A study of more than 26,000 middle-aged UK women revealed that those who ate a vegetarian diet had a 33% higher risk of hip fracture than those who ate regular meat.
The study, from the University of Leeds, was published today (Thursday, August 11) in the journal BMC Medicine, investigating hip fracture risk in occasional meat eaters; pescatarians, those who eat fish but not meat; and vegetarians compared to regular meat eaters.
Among 26,318 women, 822 hip fracture cases were observed over roughly 20 years — representing just over 3% of the sample population. After adjusting for factors such as smoking and age, vegetarians were the only food group with a higher risk of hip fracture.
This study is one of the few studies to compare the risk of hip fracture in vegetarians and meat eaters where the incidence of hip fracture was ascertained from hospital records.
The scientists stressed the need for more research into the exact reasons why vegetarians had a higher risk of hip fracture.
Vegetarian food can be ‘healthy or unhealthy’
Lead study author James Webster, a doctoral researcher at the School of Food Science and Nutrition in Leeds, said: “Our study highlights potential concerns about the risk of hip fracture in women who eat a vegetarian diet. However, this does not warn people to abandon a vegetarian diet. Like any diet. , it is important to understand individual circumstances and what nutrients are needed for a balanced healthy lifestyle.

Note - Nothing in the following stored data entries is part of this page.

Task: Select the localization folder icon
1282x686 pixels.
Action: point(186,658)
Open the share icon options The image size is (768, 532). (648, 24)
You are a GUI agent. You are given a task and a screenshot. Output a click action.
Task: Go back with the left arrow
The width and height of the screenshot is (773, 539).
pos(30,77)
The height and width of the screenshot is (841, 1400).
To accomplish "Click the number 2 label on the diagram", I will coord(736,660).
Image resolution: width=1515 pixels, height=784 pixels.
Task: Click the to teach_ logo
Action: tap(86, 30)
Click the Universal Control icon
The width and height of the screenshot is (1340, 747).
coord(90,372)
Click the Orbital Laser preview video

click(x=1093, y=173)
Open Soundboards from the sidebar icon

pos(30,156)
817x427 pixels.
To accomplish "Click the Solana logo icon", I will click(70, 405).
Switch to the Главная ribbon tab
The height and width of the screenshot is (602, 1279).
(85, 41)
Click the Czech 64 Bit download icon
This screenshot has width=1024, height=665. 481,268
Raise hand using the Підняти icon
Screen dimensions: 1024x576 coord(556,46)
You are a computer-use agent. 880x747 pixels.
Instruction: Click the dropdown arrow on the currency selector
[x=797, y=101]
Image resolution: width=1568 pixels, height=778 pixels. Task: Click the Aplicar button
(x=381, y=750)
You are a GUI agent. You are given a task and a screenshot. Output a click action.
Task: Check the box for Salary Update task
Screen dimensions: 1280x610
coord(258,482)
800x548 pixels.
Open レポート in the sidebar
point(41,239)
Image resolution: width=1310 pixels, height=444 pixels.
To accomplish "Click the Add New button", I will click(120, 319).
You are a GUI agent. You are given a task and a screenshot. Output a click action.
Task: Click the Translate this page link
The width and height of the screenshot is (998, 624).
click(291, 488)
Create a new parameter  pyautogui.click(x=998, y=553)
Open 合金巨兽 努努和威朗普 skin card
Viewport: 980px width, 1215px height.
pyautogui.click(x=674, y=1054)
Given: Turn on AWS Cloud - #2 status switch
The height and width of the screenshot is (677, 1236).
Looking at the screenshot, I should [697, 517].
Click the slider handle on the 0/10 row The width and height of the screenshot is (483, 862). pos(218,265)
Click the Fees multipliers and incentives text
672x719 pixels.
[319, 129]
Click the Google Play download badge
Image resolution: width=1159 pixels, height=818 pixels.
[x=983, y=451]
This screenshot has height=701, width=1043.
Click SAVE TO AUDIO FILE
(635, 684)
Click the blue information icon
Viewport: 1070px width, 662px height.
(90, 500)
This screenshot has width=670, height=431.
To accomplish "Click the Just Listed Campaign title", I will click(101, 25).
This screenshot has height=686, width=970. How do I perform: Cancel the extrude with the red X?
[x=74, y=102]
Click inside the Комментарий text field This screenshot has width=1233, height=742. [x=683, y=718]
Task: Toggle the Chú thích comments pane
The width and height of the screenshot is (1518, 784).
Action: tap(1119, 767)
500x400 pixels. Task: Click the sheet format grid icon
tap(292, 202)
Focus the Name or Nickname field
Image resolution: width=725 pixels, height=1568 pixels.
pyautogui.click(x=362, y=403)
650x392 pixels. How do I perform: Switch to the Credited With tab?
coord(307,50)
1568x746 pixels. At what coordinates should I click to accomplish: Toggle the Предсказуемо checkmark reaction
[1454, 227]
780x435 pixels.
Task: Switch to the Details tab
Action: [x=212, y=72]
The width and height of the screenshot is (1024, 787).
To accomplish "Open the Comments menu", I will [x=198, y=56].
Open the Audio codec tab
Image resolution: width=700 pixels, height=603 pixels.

“A vegetarian diet can vary greatly from person to person and can be healthy or unhealthy, just like a diet that includes animal products.
“However, the fact is that vegetarian diets are often low in nutrients associated with bone and muscle health. Such nutrients are generally higher in meat and other animal products than in plants, such as protein, calcium and other micronutrients.
“Lower intake of these nutrients can lead to lower bone mineral density and muscle mass, which can make you more susceptible to hip fracture risk. This makes it especially important for more research to better understand the reasons for the increased risk among vegetarians, whether Why specific nutritional deficiencies or weight management, so we can help people make healthier choices.”
Plant-based diets are growing in popularity
Vegetarian diets have gained popularity in recent years, with a 2021 YouGov survey putting the UK vegetarian population at around 5-7%. It is often considered a healthy diet option, with previous evidence showing that a vegetarian diet can reduce the risk of various chronic diseases, including diabetes, heart disease and cancer, compared to an omnivorous diet.
There are also global calls to reduce the use of animal products to combat climate change.
Understanding the risk of hip fracture in vegetarians is therefore becoming increasingly important for public health.
Study co-author Professor Janet Cade, leader of the Nutritional Epidemiology Group at the School of Food Science and Nutrition in Leeds, said: “Hip fracture is a global health problem with a high economic cost that results in loss of independence, reduced quality of life, and increased risk of other health problems.
“Plant-based diets have been linked to poor bone health, but evidence regarding links to hip fracture risk is lacking. This study is an important step in understanding the potential risks of long-term plant-based diets and what can be done to reduce those risks.”
The team used data from the UK Women’s Cohort Study to investigate potential links between diet and hip fracture risk. The National Cohort of Middle-Aged Women was established at the University of Leeds to explore the link between diet and chronic disease, covering a wide range of eating patterns. Dietary information was collected using a food frequency questionnaire and validated using a 4-day food diary in a subsample of women.
When they were recruited into the cohort study, the women were aged 35 to 69 years.
Effects of low BMI
The research team found that the average BMI among vegetarians was slightly lower than the average among regular meat eaters. Previous studies have shown a link between lower BMI and higher risk of hip fracture.
A low BMI can indicate that people are underweight, which means poor bone and muscle health and a higher risk of hip fracture. Further investigation is needed to determine whether lower BMI is a higher risk factor in vegetarians.
Study co-author Dr Darren Greenwood, a biostatistician at the School of Medicine in Leeds, said: “This research is only part of a wider picture of diet and healthy bones and muscles in older age.
“To confirm whether similar results may occur in men, further research is needed to explore the role of body weight and identify reasons for the different results between vegetarians and meat eaters.”